Now, the draw is certainly not independent of the coin toss, since the possible outcomes from the draw clearly depend on the result of the toss.

The conditional probability for obtaining $3$ from the draw given a toss of $\mathcal H$ is $1/3$, because we are drawing without bias from $\{1,2,3\}$, while the conditional probability for doing so given a toss of $\mathcal T$ is surely $0$ since we are drawing from $\{4,5,6,7\}$.

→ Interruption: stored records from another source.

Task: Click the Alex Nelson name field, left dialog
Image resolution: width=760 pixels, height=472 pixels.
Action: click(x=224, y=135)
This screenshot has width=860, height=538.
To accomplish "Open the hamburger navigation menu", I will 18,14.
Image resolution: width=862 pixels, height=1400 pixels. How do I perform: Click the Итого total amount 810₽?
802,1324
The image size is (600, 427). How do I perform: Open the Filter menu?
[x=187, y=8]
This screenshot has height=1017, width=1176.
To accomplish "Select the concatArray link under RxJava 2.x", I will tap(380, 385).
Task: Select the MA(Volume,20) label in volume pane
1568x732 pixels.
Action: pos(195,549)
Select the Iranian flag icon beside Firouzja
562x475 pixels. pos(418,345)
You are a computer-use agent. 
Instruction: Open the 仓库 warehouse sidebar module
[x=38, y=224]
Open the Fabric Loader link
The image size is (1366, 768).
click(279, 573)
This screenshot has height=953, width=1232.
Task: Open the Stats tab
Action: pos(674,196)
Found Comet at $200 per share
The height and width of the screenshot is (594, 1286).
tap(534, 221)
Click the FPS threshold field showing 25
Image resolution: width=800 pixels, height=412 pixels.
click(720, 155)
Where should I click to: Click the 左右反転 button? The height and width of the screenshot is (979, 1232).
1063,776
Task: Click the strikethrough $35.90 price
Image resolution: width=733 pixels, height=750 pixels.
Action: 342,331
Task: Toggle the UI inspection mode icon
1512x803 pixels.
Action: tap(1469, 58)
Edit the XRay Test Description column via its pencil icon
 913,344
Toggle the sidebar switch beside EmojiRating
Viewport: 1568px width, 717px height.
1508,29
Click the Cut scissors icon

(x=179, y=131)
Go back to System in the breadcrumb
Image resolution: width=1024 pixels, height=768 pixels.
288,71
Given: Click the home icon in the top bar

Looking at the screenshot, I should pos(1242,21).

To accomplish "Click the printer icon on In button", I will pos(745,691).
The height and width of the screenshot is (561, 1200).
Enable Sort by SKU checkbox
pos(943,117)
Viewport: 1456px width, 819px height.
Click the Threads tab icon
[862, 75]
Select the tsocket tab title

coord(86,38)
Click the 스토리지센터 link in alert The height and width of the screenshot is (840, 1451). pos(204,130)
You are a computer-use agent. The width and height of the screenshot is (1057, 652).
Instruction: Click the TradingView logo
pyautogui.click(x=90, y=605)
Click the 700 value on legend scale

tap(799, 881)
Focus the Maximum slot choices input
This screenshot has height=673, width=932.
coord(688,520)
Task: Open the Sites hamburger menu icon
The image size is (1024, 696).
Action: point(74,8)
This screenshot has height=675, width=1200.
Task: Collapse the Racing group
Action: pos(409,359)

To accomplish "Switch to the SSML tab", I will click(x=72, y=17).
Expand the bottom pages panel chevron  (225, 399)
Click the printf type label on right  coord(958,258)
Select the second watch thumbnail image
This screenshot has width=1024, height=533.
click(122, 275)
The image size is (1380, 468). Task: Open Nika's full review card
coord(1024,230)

As the coin is fair, then by definition of fairness we obtain that:

$$\begin{align}\mathsf P(\mathcal H3) ~&= \mathsf P(\mathcal H)\mathsf P(\mathcal D3\mid\mathcal H) && \neq \mathsf P(\mathcal H)\mathsf P(\mathcal D3)\\ &= \tfrac 12\cdot \tfrac 13 \\ &= \tfrac 16\end{align}$$

Note that by Law of Total Probability: $\mathcal P(\mathcal D3)=\mathsf P(\mathcal H)\mathsf P(\mathcal D3\mid\mathcal H) +\mathsf P(\mathcal T)\mathsf P(\mathcal D3\mid\mathcal T) = \tfrac 16$ .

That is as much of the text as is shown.